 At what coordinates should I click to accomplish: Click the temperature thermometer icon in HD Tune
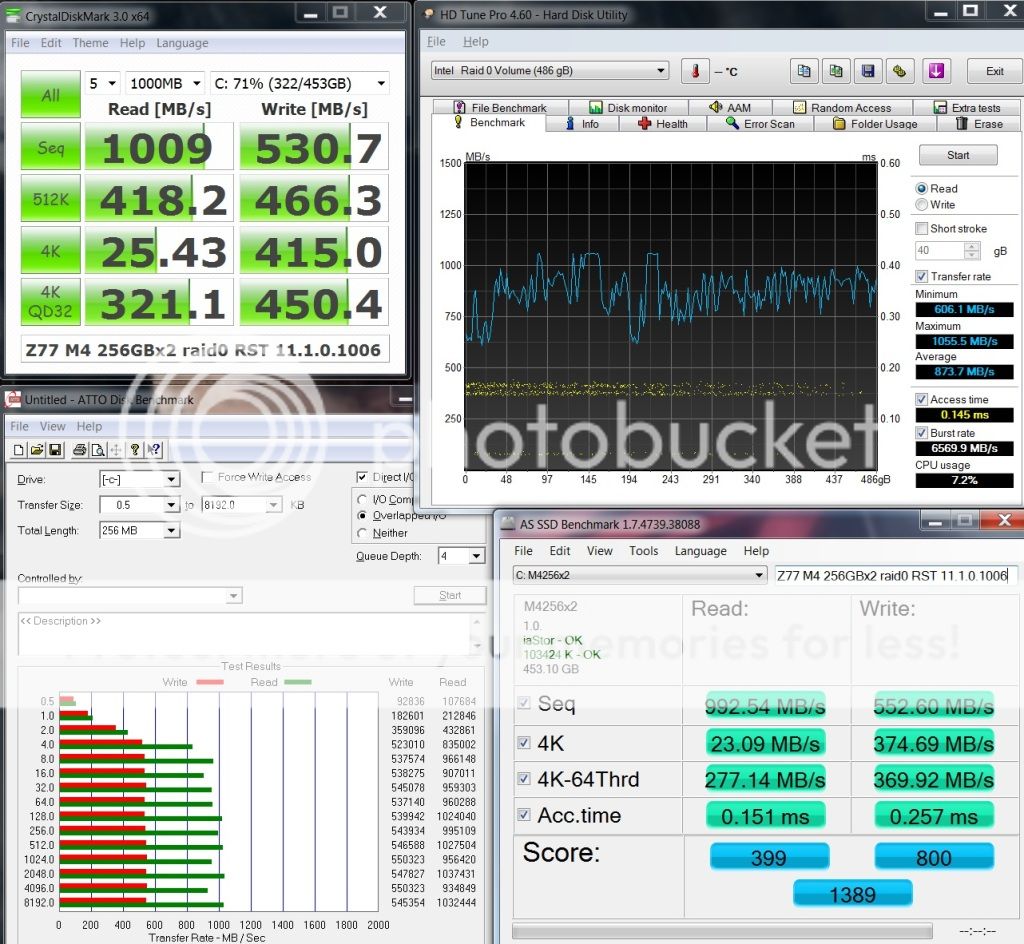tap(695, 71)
- - -
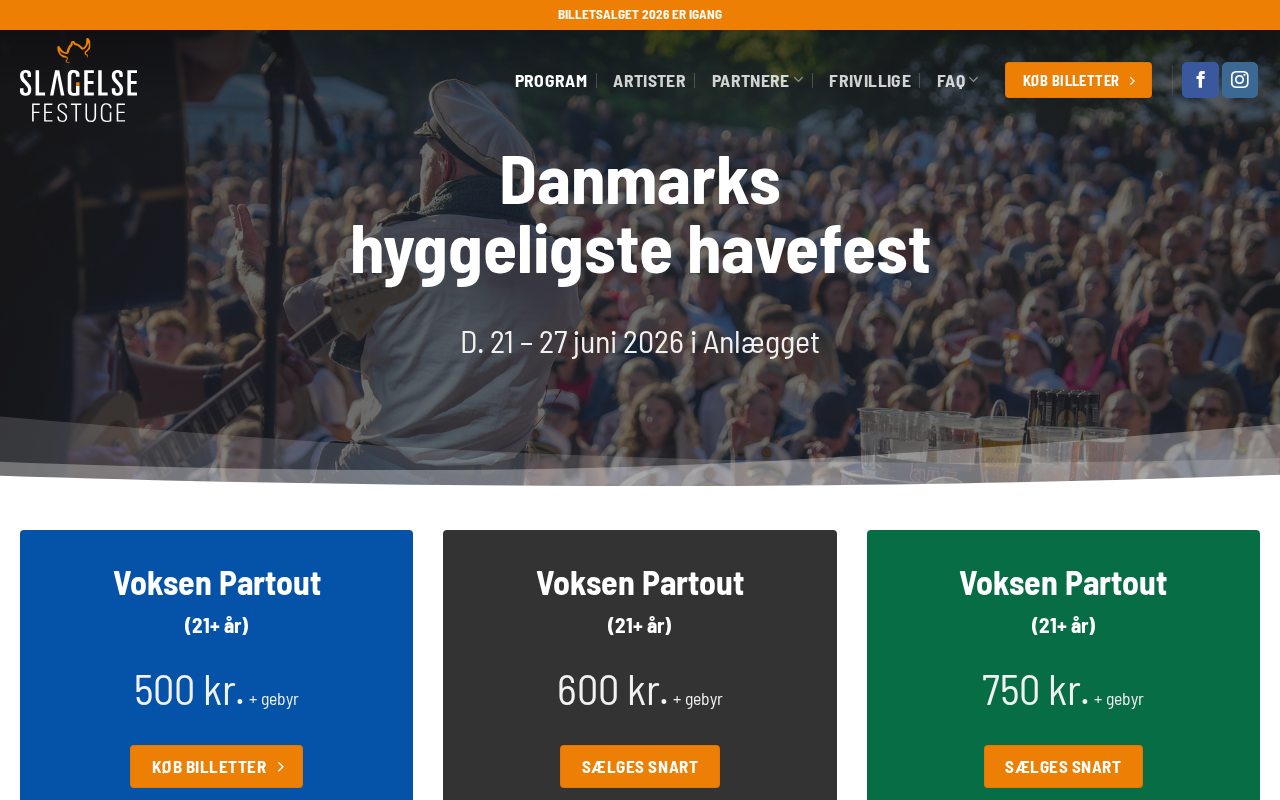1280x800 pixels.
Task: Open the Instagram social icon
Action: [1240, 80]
- - -
◆ **Required work**
Convert the lines that run from the one containing "1280x800 pixels." through the one containing "Action: [1240, 80]", both included, into a JSON list of strings with one string per line. Skip blank lines and leave the pictures out.

◆ **Task solution**
[
  "1280x800 pixels.",
  "Task: Open the Instagram social icon",
  "Action: [1240, 80]"
]